The static material is 1) a six note melody, G#-A-D-C#-B-E (with the option to extend it with two more notes: G natural-D#). The melody is not transposed or varied, rather it appears in its same order in different contexts. It is as though the insistent melody wears different clothes as the piece proceeds. 2) a four bar bass line with low E as the fundamental notes, with the fourth bar serving as a periodic turnaround to lead back to its repeat. 3) The harmonic world of E mixolydian.

A listener might have the expectation that a piece whose intent is to be "ecstatic," employing tight rythmic fragments to form an increasing tension, would aim all the elements of the music towards maximum movement. But in this piece the non transposing features of the six note melody and E mixolydian harmony work towards a stasis, not towards movement or progression. THis does not contradict the general musical animation. Think of an athlete working out on a stationary exercise bike. He is burning the same calories as the cyclist on the road. The difference is the focus of energy.
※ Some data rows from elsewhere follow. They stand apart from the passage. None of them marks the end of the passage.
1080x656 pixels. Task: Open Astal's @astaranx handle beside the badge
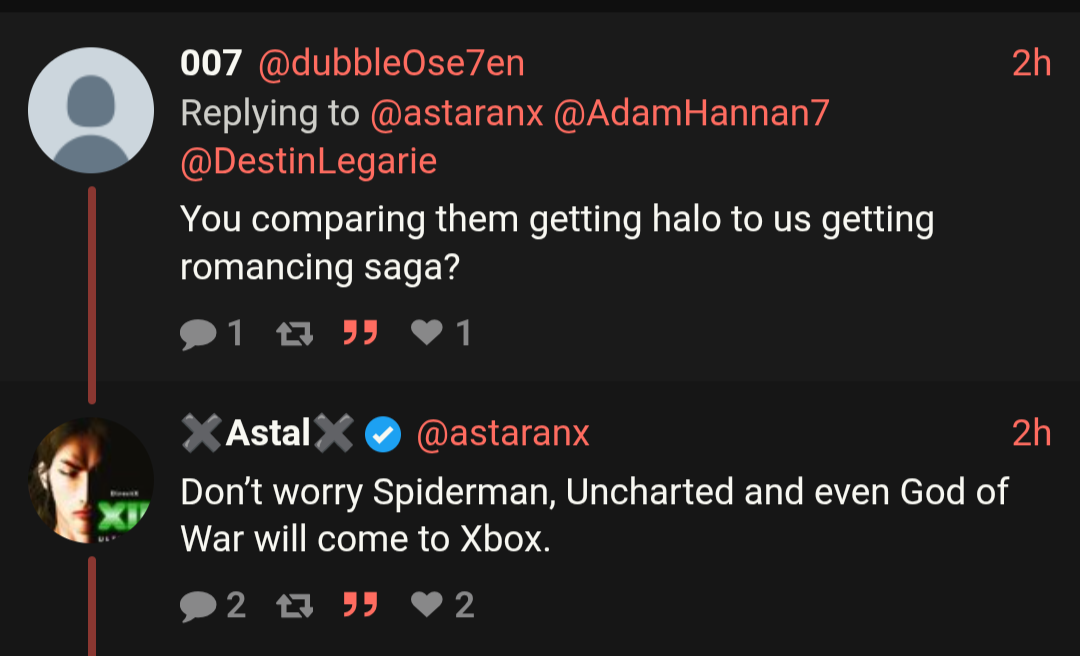(502, 434)
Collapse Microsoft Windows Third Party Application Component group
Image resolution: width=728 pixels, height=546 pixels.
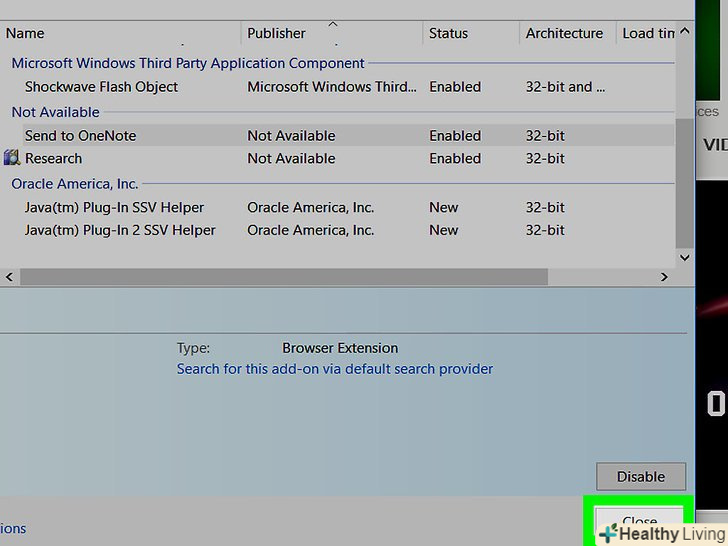[188, 63]
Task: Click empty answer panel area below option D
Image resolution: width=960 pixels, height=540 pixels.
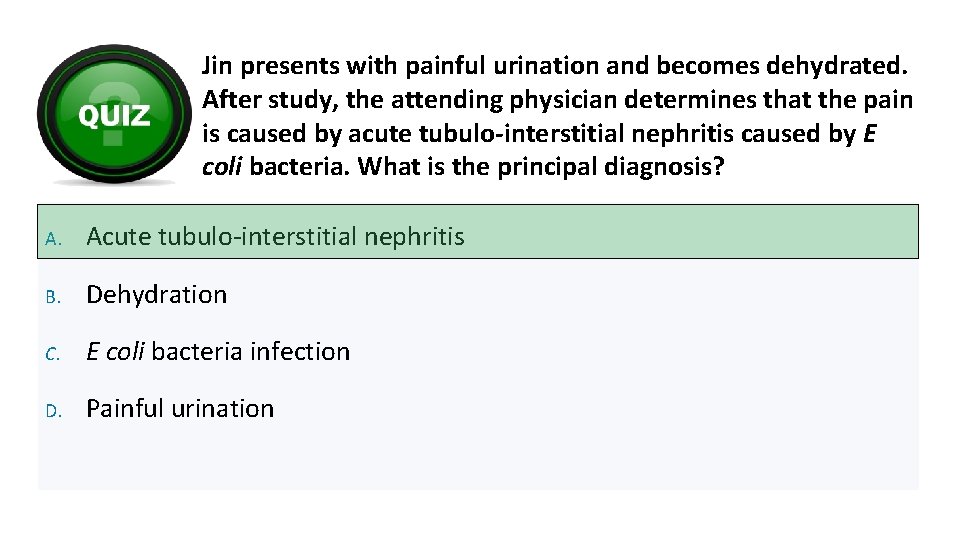Action: click(480, 460)

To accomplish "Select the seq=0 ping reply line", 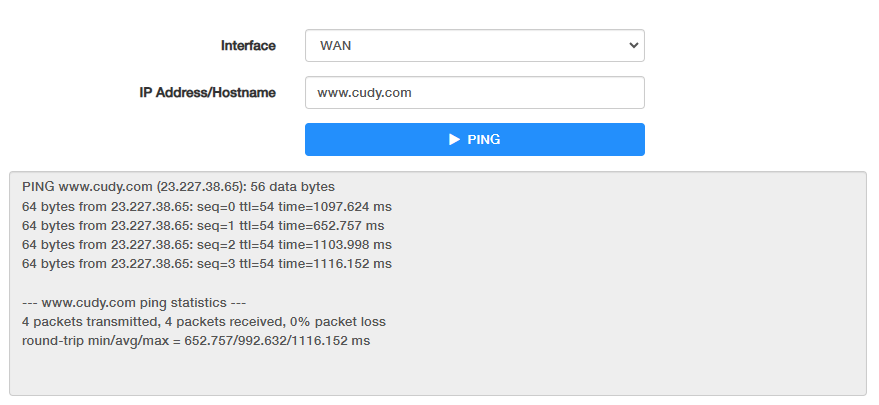I will click(206, 206).
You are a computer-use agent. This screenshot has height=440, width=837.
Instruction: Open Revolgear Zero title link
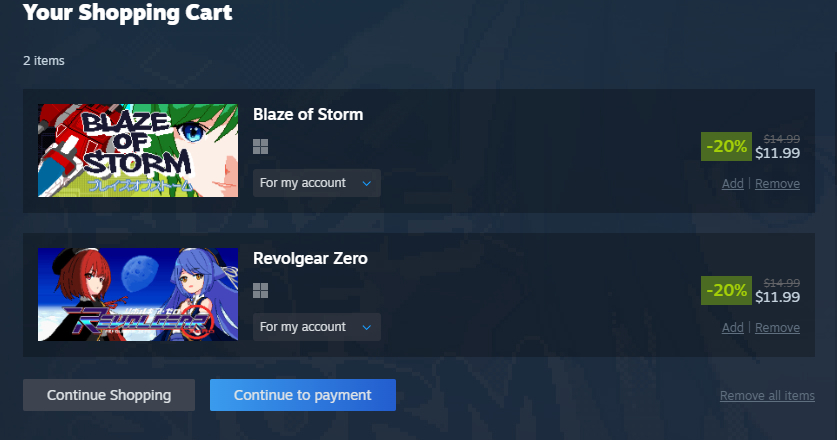click(x=310, y=258)
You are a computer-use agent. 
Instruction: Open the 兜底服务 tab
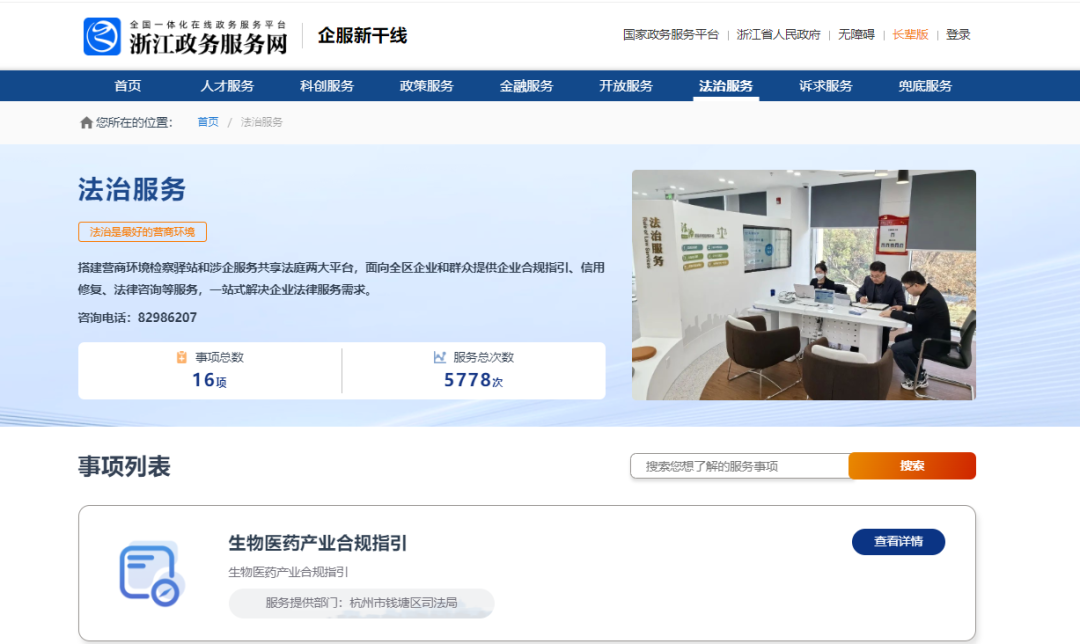(926, 86)
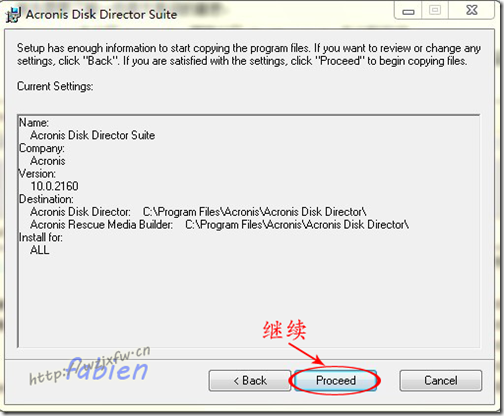Click the Destination heading in settings list

tap(46, 199)
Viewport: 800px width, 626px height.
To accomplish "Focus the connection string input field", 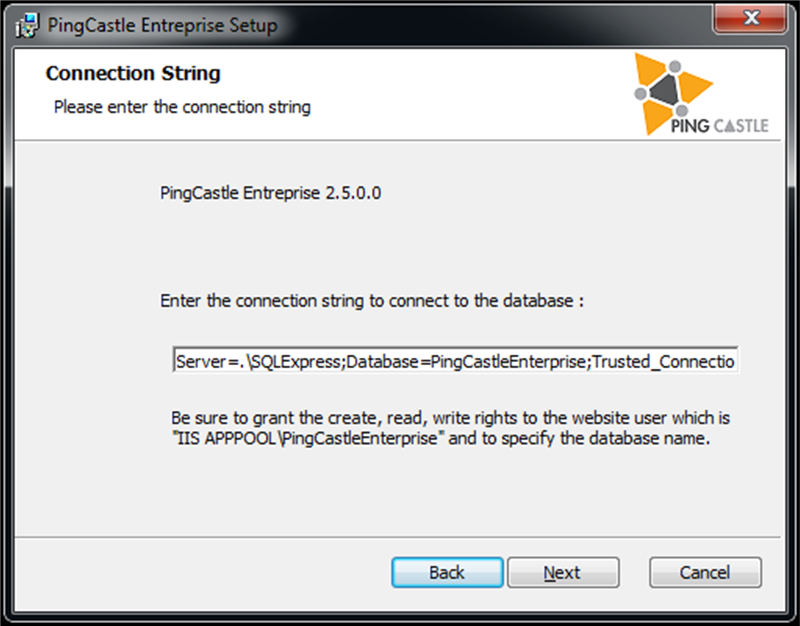I will (x=456, y=360).
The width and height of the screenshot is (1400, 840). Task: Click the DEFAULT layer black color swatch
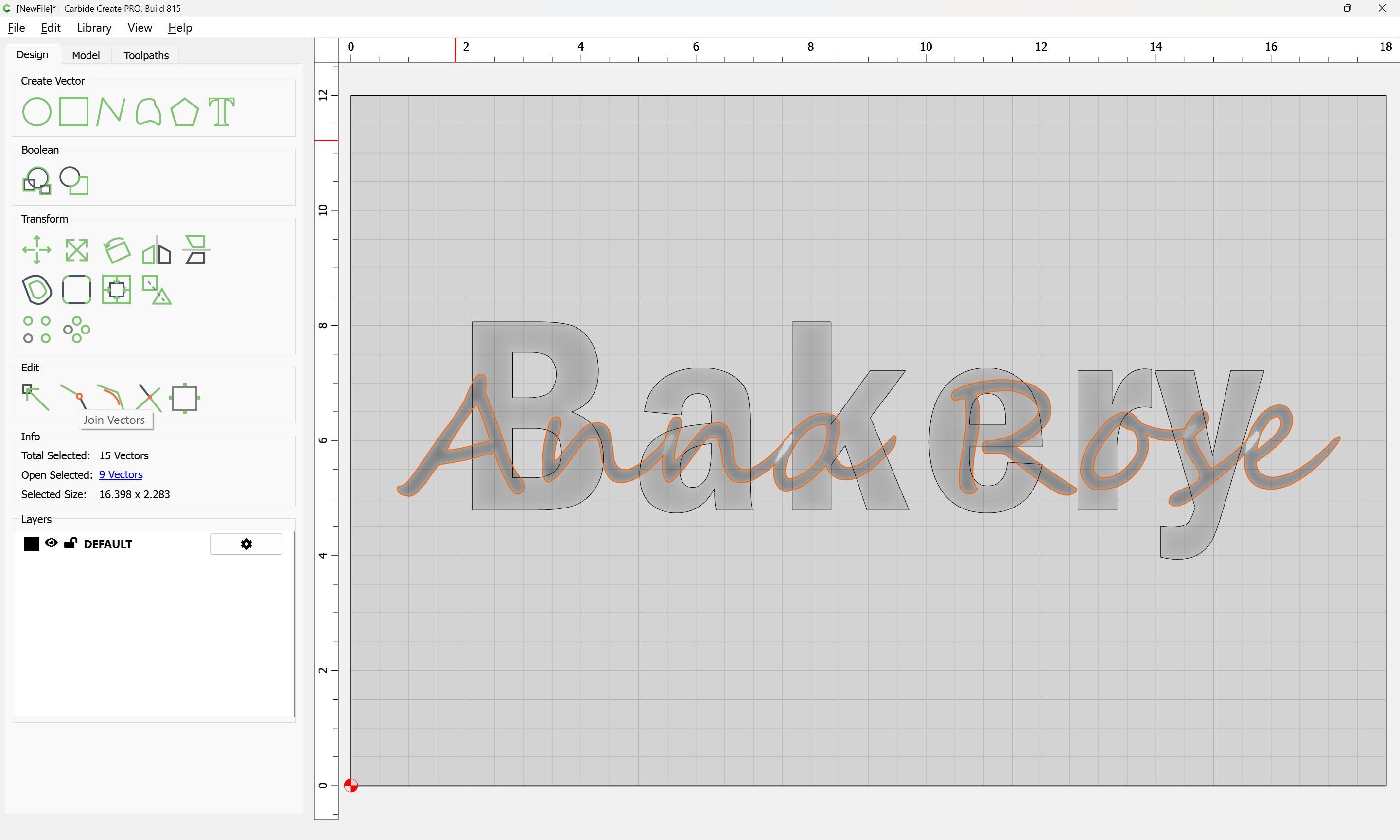(32, 544)
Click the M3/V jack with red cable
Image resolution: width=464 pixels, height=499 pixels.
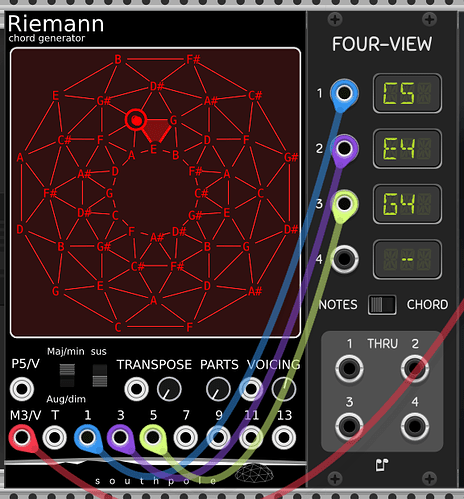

So ideas of static and ecstatic, possibly antithetical, can actually work together in a unified way.

It was once suggested to me that a way to create musical form is to establish a point of reference; for instance, create a room, then move away; walk outside of that room, and then finally return. Sonata form works that way, as do popular songs with a verse and chorus. My feeling now is there is a lot of interesting things in a room once the room is established. Why walk away from a good party?

As the music began to center increasingly around this G# melody, the color orange burned more insistently in my imagination. Certain musical ideas make me think of colors. This personal synesthesia contributed its own vibrancy to my attitude towards the material. In the end, different shades of paint splash around the orchestral forces, but it is always some hue of orange.